I definitely don't begrudge anyone excitement and interest over the sex, but 'desperate'? I think if you'd said curious I might not have given it much of a thought, maybe just a bad choice of word. I wish you well OP.

superherostrawberry · 30/01/2016 21:05

I think that looks like a girl x

CharmedMumma · 30/01/2016 21:10

Thanks for all ur input with the odd few that have been unneccessarily MEAN. Anyway i have my reasons for wanting to know some of which I have stated...thanks for trying to guess.. I suppose u dont know REALLY know until little one is here...health has always been and will always be most
Important to any parent!!!

OP posts:
goodnightdarthvader1 · 30/01/2016 21:56

eastegg I have strong feelings about the daft "am I pregnant?" threads that crop up on this board. It's been suggested to me that I "keep schtum" on the matter, which I've taken on board. I suggest people who want to piss on the chips of mothers wanting to know the sex of their baby do the same.

As I have pointed out REPRATEDLY, there has never, ever, not even once, been an instance of a pregnant woman asking to know the sex of her baby while at the same time not giving a flying fuck about the health of her baby. I have every sympathy for women who have struggled to conceive or lost a baby, but they are bizarrely conflating two completely unrelated issues: health and sex of baby.

The implication that you should be grateful you have a healthy baby has nothing to do with wanting to know the sex. No mother has ever said, "Well, kid's got (horrible disease) but I don't care, IT'S A BOY!"

Jenjen86 · 30/01/2016 22:09

Nobody is saying people can't have an opinion, you might see a post and think the word 'desperate' is a little OTT but to go on the thread and make a mean, holier than thou comment is not helpful and the only purpose of it is to put the OP down and make them feel bad. I can't see any other purpose than that, and therefore it comes across as spiteful. Perhaps that is not the intention but OP isn't trying to upset anyone and the comments she has received are unnecessarily unkind so please try and have a sense of perspective.

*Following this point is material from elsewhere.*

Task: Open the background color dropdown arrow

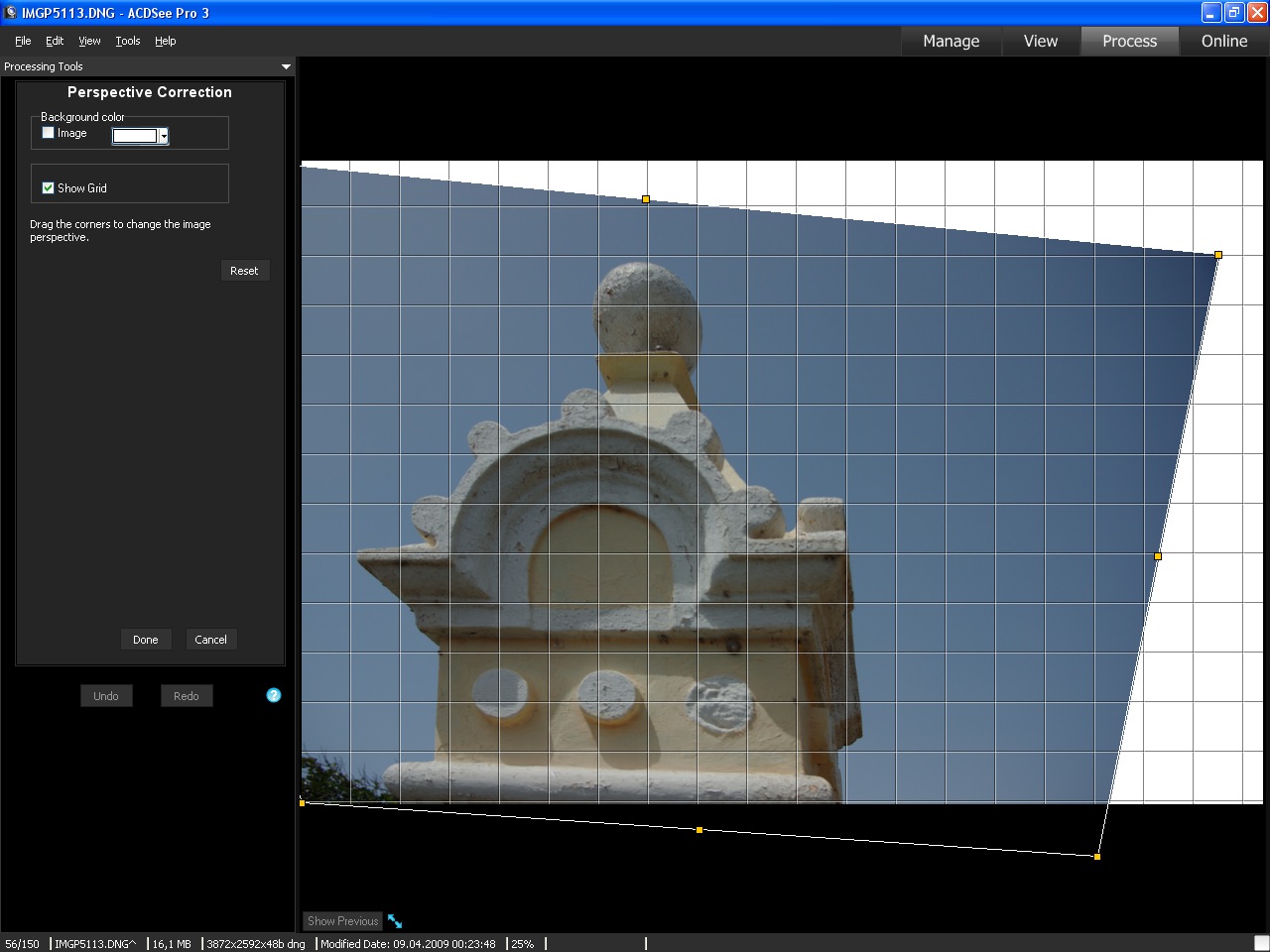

skyofdiamonds · 30/01/2016 22:12

Get a grip and wait.
They didn't tell you at the scan because they didn't look. It is VERY difficult to see at that gestation, and they were busy looking to see that your pregnancy looks normal.

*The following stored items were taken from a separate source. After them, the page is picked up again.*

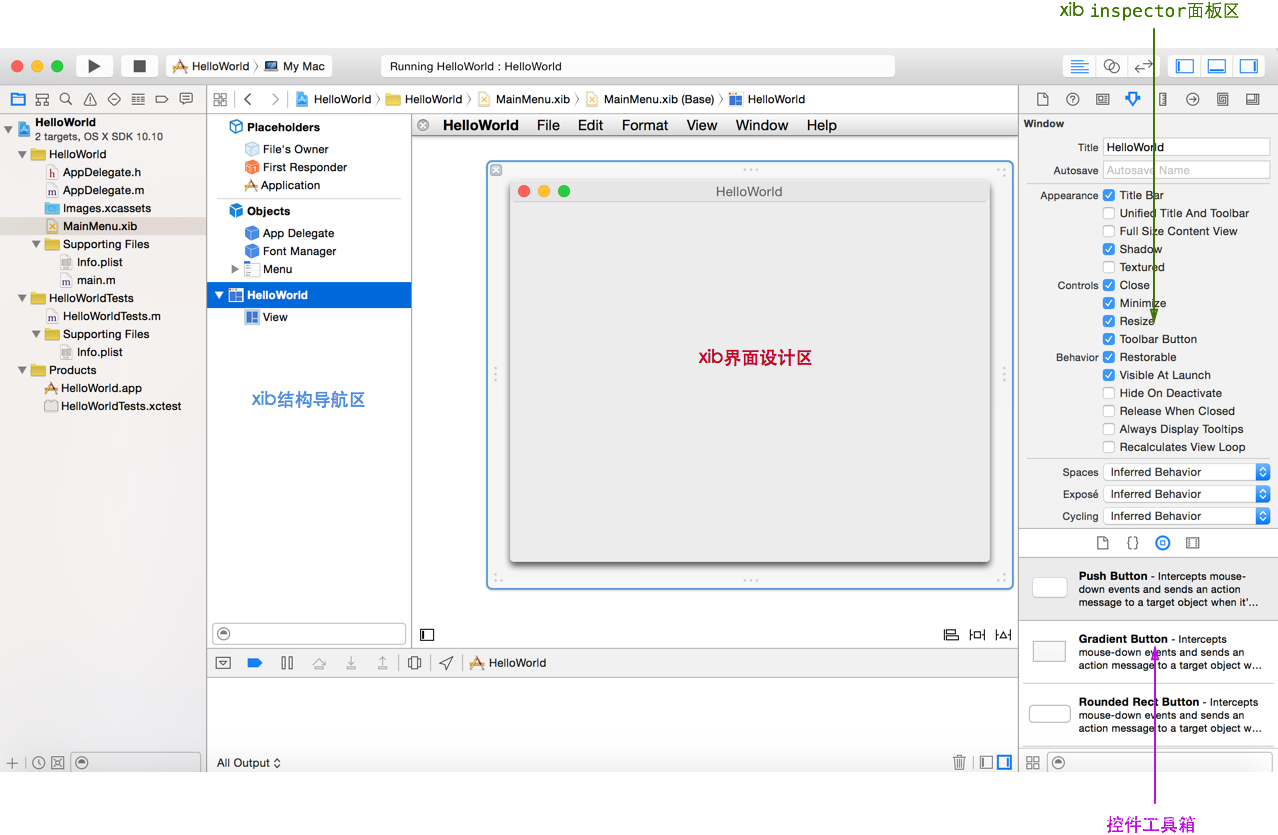Click the window Title text field
1278x835 pixels.
(x=1186, y=147)

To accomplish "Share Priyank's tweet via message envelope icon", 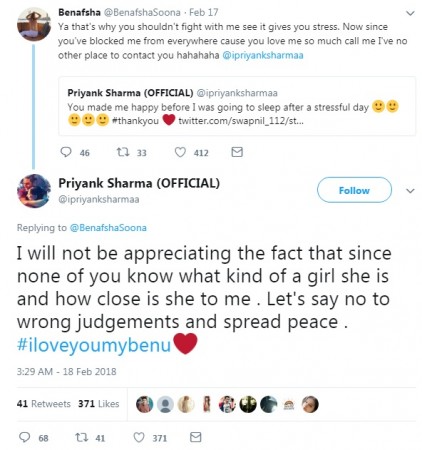I will coord(195,437).
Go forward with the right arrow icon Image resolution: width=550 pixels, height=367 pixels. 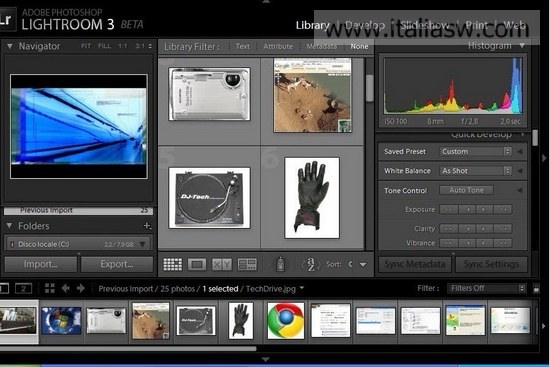tap(81, 288)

You must be very naive to be so 'desperate' to know. I'd be desperate to know the baby is growing correctly and no anomalies are picked up at 20 weeks.
FWIW, those giving an opinion who have no training or knowledge whatsoever. It is a poor image and not even truly sagittal, so I suggest you take it as 50/50.

goodnightdarthvader1 · 30/01/2016 22:12

Just caught my delightful typo Grin I meant "repeatedly", obviously.

goodnightdarthvader1 · 30/01/2016 22:14

Ffs, what did I JUST say?

Jen, you're right, it's spiteful and designed to shut the OP down and make them feel bad for asking.

BeaufortBelle · 30/01/2016 22:23

Mine are older and we resisted the temptation to find out. There was something miraculous about it in fact. Indeed ds2 didn't make it at 27 weeks and all I wanted was another boy. Was convinced there would be another boy and didn't countenance a girl. I think I'd have been disappointed at 20 weeks especially as I was grieving still throughout the pg. The minute she was put in my arms it was instant love. I think it's nature's way of making miracles.

And yes, the most important thing, believe me, was a healthy baby but I think I 'd have had difficulty accepting a girl at 20 weeks.

I don't think people are trying to be unkind but it's complicated and perhaps nature works in wonderful ways on its own to make up for some of nature's unwonderful ways.

There is something very very special about finding out at the birth. I can't explain it but am glad we waited.

goodnightdarthvader1 · 30/01/2016 22:30

That works for you. It doesn't work for everyone.

There is SO much hostility on this board towards women who want to find out / did find out the sex of their baby. Completely unjustified.

helensburgh · 30/01/2016 22:39

I'd day girl as well

quitecrunchy · 30/01/2016 22:45

Well said goodnight!

To those who've jumped in to belittle the OP for asking an entirely harmless question that she's more than entitled to wonder about I hope you've succeeded in making yourselves feel big and clever.